ChatGPT kann auf sehr umfangreiche Datensätze zurückgreifen, die ihm im Laufe der Zeit beigebracht wurden und noch werden. Dabei ist jedoch nicht auszuschließen, dass unter diesen „gefütterten Daten“ auch urheberrechtlich geschützte Werke Dritter stehen. Ohne eine Einwilligung dieses Urhebers ist eine Übernahme als eigener Text, eine Vervielfältigung, Verbreitung, etc. grundsätzlich nicht erlaubt.

Ein Beispiel: Ein Schüler oder Student bedient sich für die Erstellung eines Essays zu einem bestimmten Thema ChatGPT. ChatGPT wurde jedoch zu diesem Thema bereits mit einem Dokument angelernt, welches selbst urheberrechtlichen Schutz genießt und aber keine Einwilligung des Urhebers vorliegt, und übernimmt nun in Gänze oder in Teilen eben jenes Dokument und gibt es als eigens generierten Text aus. Der Schüler/Student verwendet dann eben jenen Text im Glauben, ChatGPT habe ihn selbst generiert. Tatsächlich wurde dabei jedoch eine Urheberrechtsverletzung begangen.

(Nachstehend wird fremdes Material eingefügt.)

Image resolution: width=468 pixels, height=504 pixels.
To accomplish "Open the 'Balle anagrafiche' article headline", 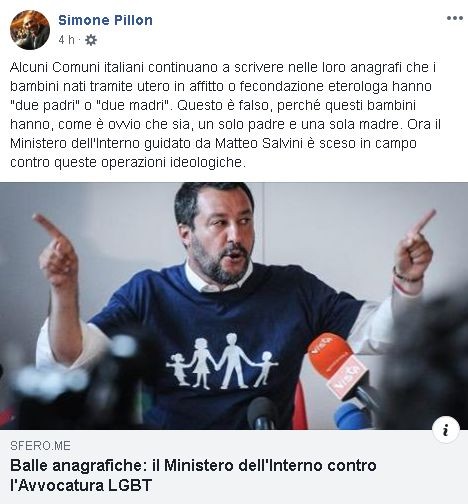I will pos(193,475).
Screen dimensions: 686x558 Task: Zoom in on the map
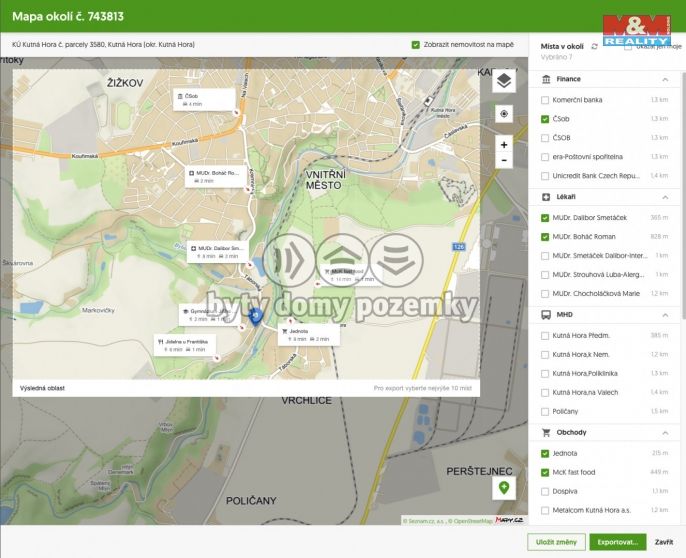pos(504,145)
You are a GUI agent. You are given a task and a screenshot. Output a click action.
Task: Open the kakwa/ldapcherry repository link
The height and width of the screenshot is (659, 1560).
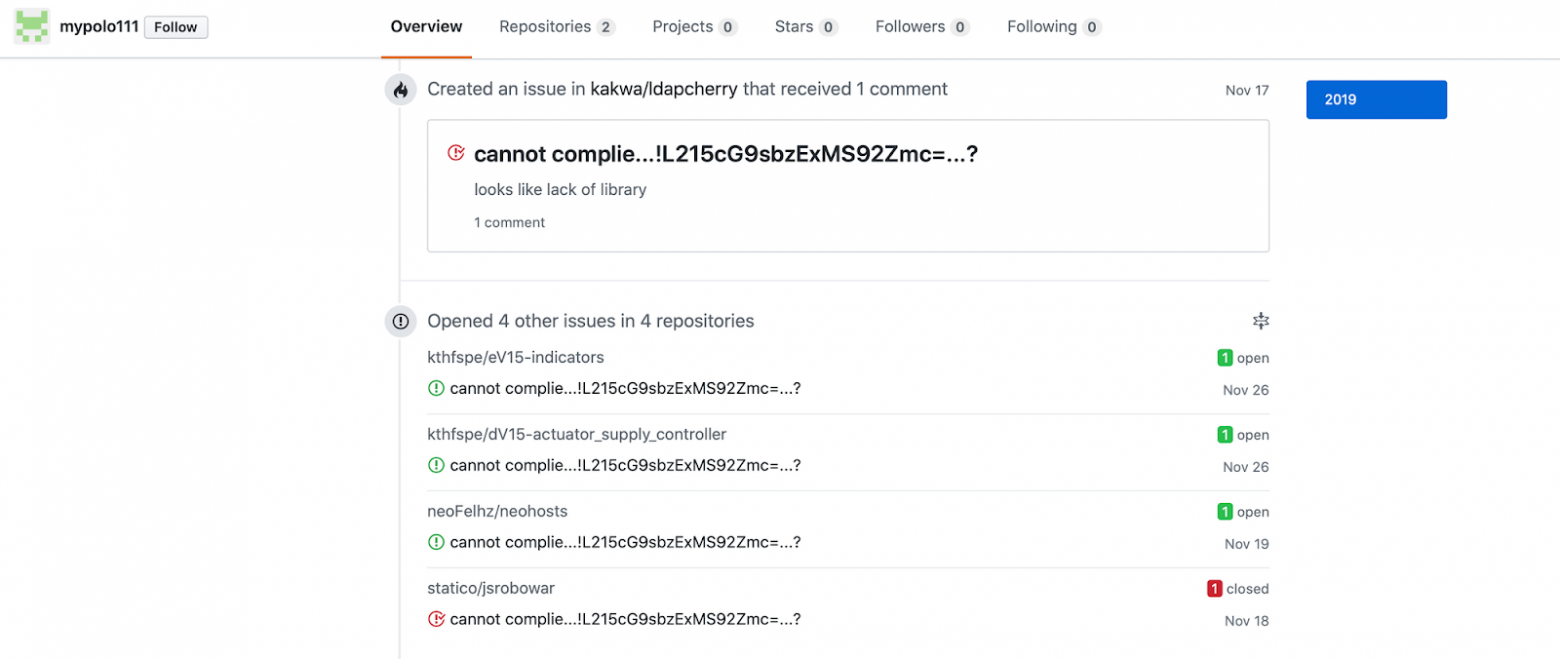(664, 89)
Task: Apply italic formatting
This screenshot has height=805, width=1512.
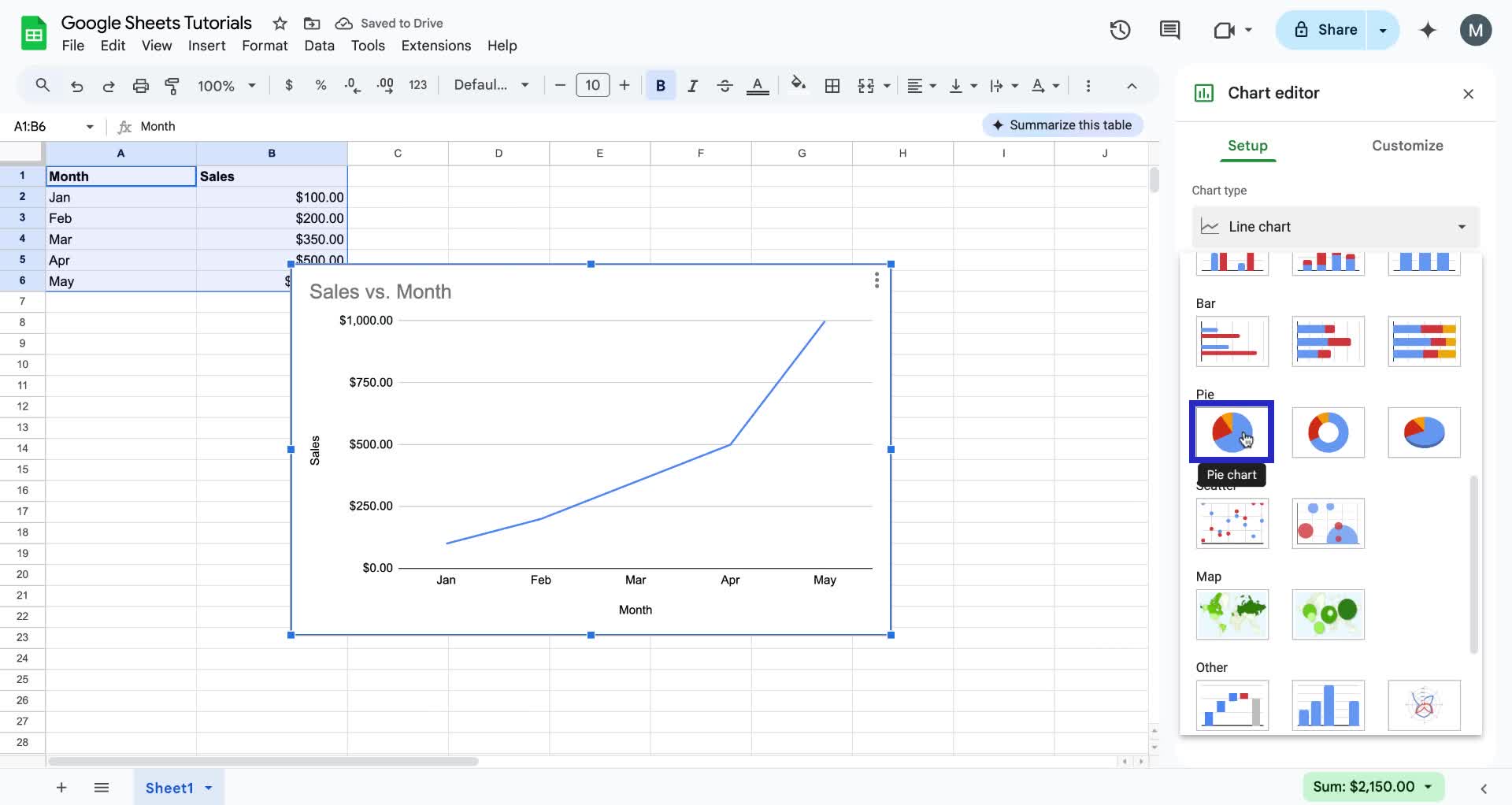Action: pos(692,85)
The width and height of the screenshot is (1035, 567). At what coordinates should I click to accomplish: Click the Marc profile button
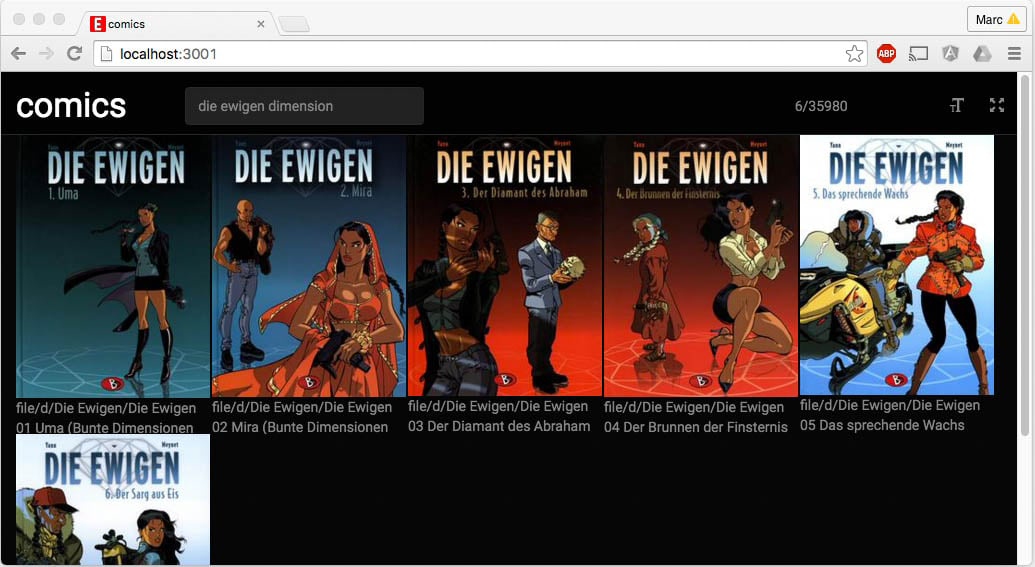click(995, 19)
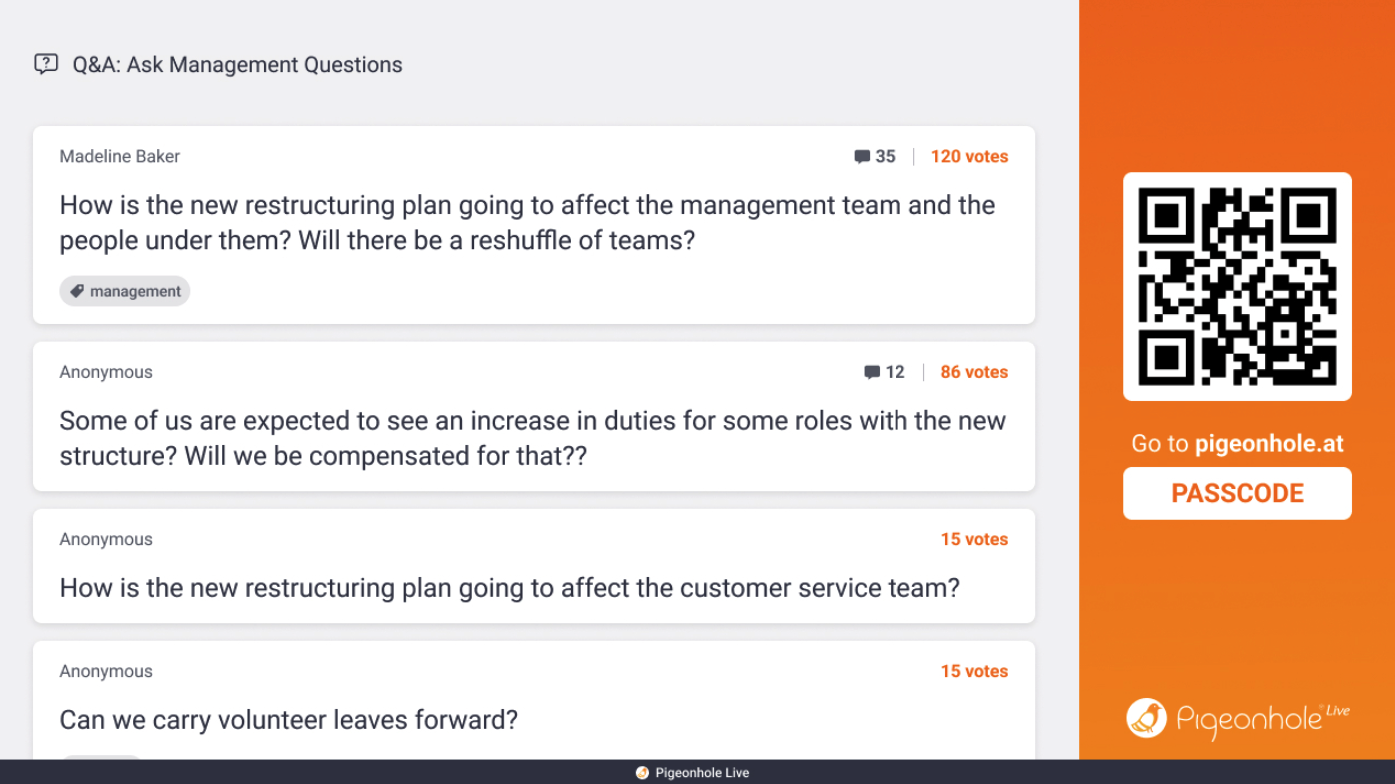Click the Pigeonhole Live bird logo
This screenshot has width=1395, height=784.
point(1146,718)
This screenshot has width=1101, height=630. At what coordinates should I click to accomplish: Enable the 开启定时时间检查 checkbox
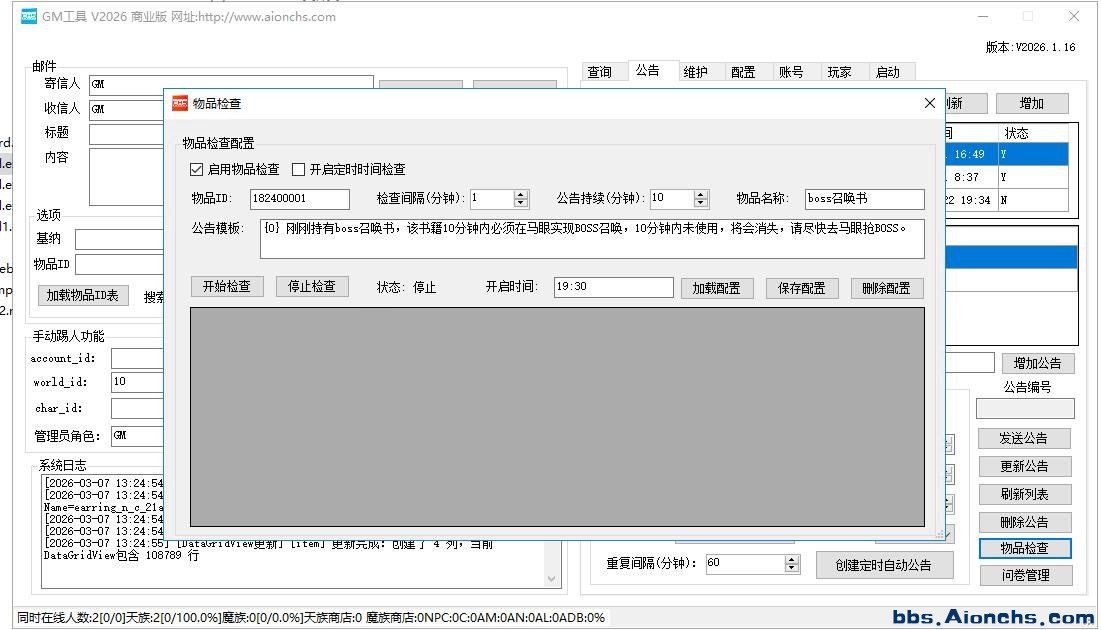pyautogui.click(x=298, y=170)
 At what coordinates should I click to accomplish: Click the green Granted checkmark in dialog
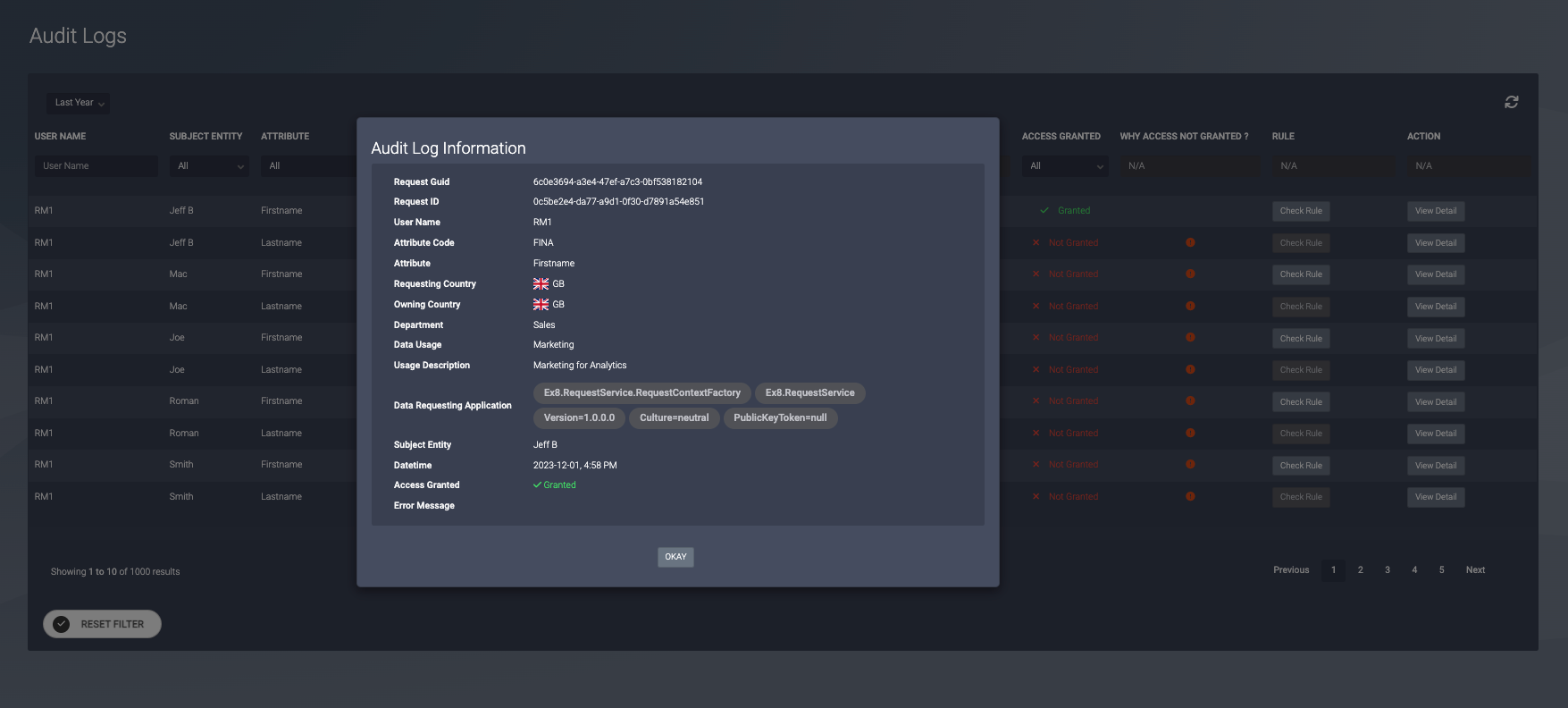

Haftbar wäre im Beispiel dann der Schüler/Student, sobald eine Vervielfältigung, Verbreitung, Veröffentlichung o.Ä. stattfindet. Auch, wenn dies dem Schüler/Student nicht klar und von diesem auch nicht beabsichtigt war, so ergeben sich – sollte der Urheber auf diesen „neuen“ Text stoßen, Unterlassungs-, Beseitigungs- und ggf. auch Schadensersatzansprüche.

Zwar soll bei der Entwicklung von ChatGPT nur auf gemeinfreie Texte bzw. solche mit erworbener Lizenz zurückgegriffen worden sein – tatsächlich nachprüfen kann das aber niemand, erst recht nicht der Nutzer. Quellenangaben gibt es auch nicht. Selbst wenn man nach der Ausgabe des generierten Textes einen sog. Plagiats-Scanner verwendet, lässt sich nicht abschließend beurteilen, ob es sich um ein bereits anderweitig urheberrechtlich geschütztes Werk handelt oder nicht.

Vor dem Hintergrund des Urheberrechts ist die Verwendung von ChatGPT in den Fällen, in denen am Ende eine Verbreitung, Veröffentlichung, o.Ä. des generierten Textes erfolgen soll, durchaus risikobehaftet. Ob und inwieweit Urheberrechtsverletzungen dabei dann natürlich auffallen, steht auf einem anderen Blatt. Es bleibt abzuwarten, ob und welche Gerichtsurteile zu dieser Thematik noch folgen werden.